* _What is needed_
Nothing but the line holding "[link] (405, 441)" and the lines after it, through the end of the records, should be set down, each exactly as it is.

Collected data
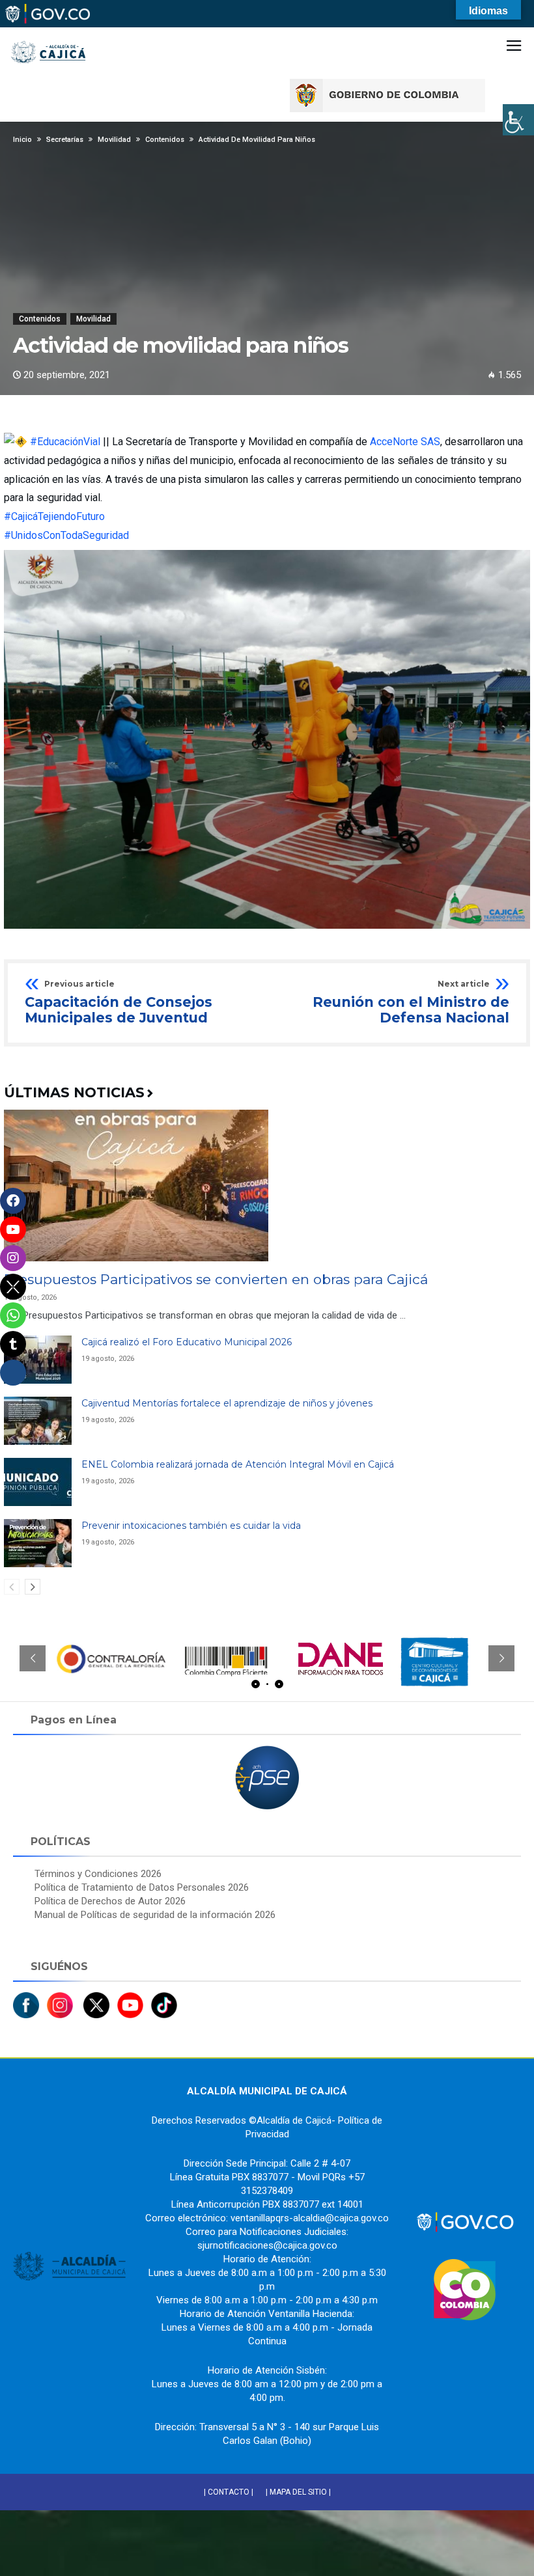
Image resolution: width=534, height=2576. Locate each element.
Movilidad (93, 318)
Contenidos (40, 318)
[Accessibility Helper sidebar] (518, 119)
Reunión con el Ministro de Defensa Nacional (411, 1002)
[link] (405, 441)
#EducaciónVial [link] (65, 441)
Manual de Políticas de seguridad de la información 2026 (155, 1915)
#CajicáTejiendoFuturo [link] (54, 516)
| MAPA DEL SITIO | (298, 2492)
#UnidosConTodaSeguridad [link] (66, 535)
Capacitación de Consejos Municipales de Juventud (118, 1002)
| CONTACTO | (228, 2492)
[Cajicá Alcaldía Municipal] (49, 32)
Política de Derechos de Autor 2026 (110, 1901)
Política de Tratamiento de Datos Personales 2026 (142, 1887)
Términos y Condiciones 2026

* _Result of the task_
[link] (405, 441)
#EducaciónVial [link] (65, 441)
Manual de Políticas de seguridad de la información 2026 (155, 1915)
#CajicáTejiendoFuturo [link] (54, 516)
| MAPA DEL SITIO | (298, 2492)
#UnidosConTodaSeguridad [link] (66, 535)
Capacitación de Consejos Municipales de Juventud (118, 1002)
| CONTACTO | (228, 2492)
[Cajicá Alcaldía Municipal] (49, 32)
Política de Derechos de Autor 2026 (110, 1901)
Política de Tratamiento de Datos Personales 2026 (142, 1887)
Términos y Condiciones 2026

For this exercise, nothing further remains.